Les couloirs du palais de Rumine à Lausanne sont ouverts aux courants d’air en ce glacial vendredi de décembre. Les pas des visiteurs résonnent sur les parois et les colonnes du hall d’entrée. L’ambiance solennelle de cet ancien bâtiment universitaire, toujours lieu de connaissance puisqu’il abrite près de cinq musées et la Bibliothèque de la ville, sert de toile de fond à notre rencontre avec Charly Pache, militant aux causes multiples animé par le désir de porter la voix des citoyens jusqu’aux hautes sphères du pouvoir.

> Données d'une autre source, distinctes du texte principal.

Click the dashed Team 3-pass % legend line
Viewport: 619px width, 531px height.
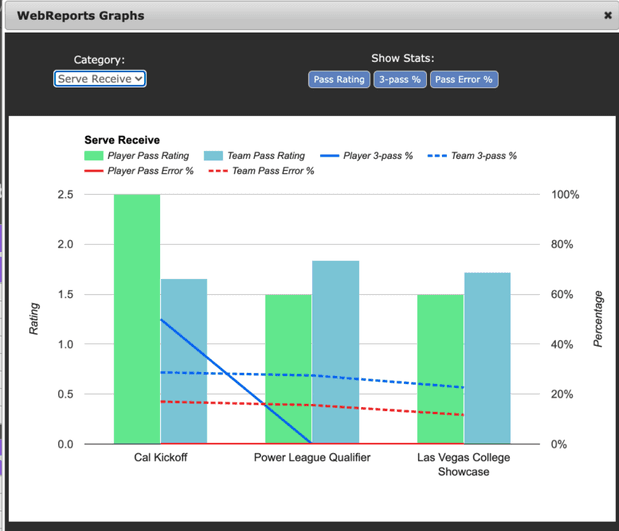point(438,157)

Son dernier engagement en date envisage de bouleverser complètement le système politique. A travers son association Génération Nomination, il espère faire avancer l’idée du tirage au sort, en lieu et place des élections. Son envie est née il y a quelques années. En 2015, il annonce vouloir lancer une initiative populaire pour qu’une partie des conseillers nationaux soient tirés au sort. Génération Nomination s’engage dès lors pour diffuser l’idée puisée dans le berceau antique de la démocratie, la République d’Athènes. Le texte ne sera finalement pas déposé pour l’instant. «L’idée doit encore faire son chemin», avoue-t-il.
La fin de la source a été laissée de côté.